Immigration bill likely to die

DENVER — A House committee is expected to kill a measure today that would turn Colorado’s main illegal immigration statute into one closely resembling a controversial Arizona law.

The measure, introduced by Rep. Randy Baumgardner, includes too many possible unconstitutional provisions, the Hot Sulphur Springs Republican said Tuesday. As a result, the House Agriculture, Natural Resources & Livestock Committee is expected to kill it without taking any testimony when it meets this morning.

“We had already cut the bill by a third, but there are some things that are still tied up in litigation in other states, and we don’t see the point of belaboring the taxpayers with all the litigation that could come,” he said.

Last summer, a federal court granted a preliminary injunction against portions of the Arizona law.
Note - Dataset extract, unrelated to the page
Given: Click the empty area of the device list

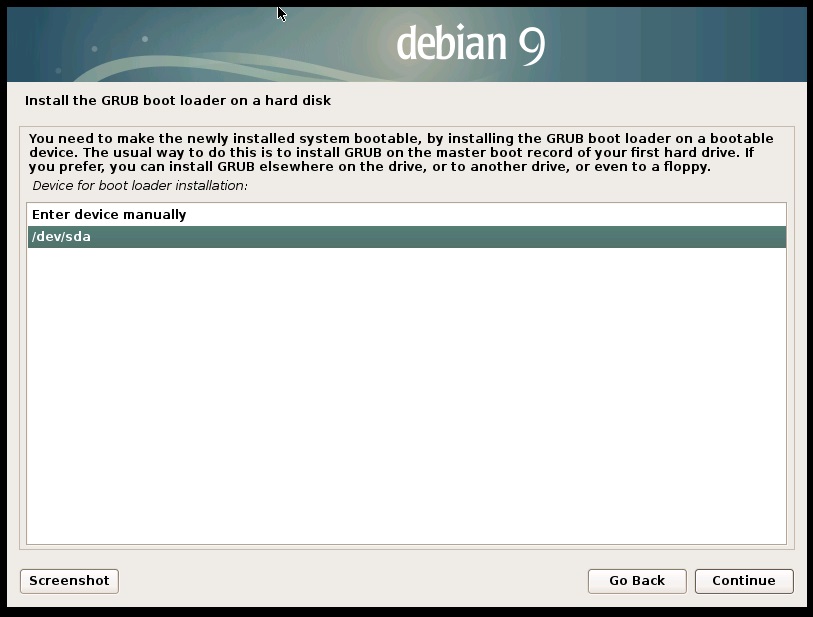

Some of those same provisions are included in Baumgardner’s HB1107, including requiring law enforcement to check the status of a suspected illegal immigrant if they have reasonable suspicion to do so.
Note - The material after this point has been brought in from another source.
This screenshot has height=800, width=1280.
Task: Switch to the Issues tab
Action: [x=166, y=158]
The court said that portion of the law would preempt federal jurisdiction over immigration and place an impermissible burden on federal agencies.

Baumgardner said it was never his intention to replace Colorado’s law with the tougher Arizona one, saying he wanted to find a way to encourage more Colorado law enforcement agencies to enforce the state’s law.

That 2006 law requires police to check the residency status of suspects after they’ve been arrested for some other crime.

Baumgardner said he also wanted to discourage businesses from hiring illegal immigrants by placing a $500 fine for every day businesses employ them. That money would go into a fund to help law enforcement cover expenses associated with arresting illegal immigrants.

Rep. Randy Fischer, D-Fort Collins and a member of the panel that will kill Baumgardner’s bill, said there’s no proof Colorado’s immigration laws aren’t working.

“I’d be concerned about any bill that sets up a system where we would start profiling people on the basis of their language or ethnicity,” Fischer said. “Another of my concerns would be setting up a system that also allows a vigilante enforcement of immigration laws.”

Law enforcement officials in Colorado, including those in Mesa County, have said they are concerned about placing their officers in a position of being accused of racial profiling. They have pointed to a 2009 state audit that showed local and state law enforcement are in compliance with the 2006 state law. The audit also said that law spurred a 70 percent increase in reporting of illegal immigrants to federal officials.

Fischer said former Gov. Bill Ritter made that job easier when he had the state join a federal program that automatically checks the residency status of those booked into jail.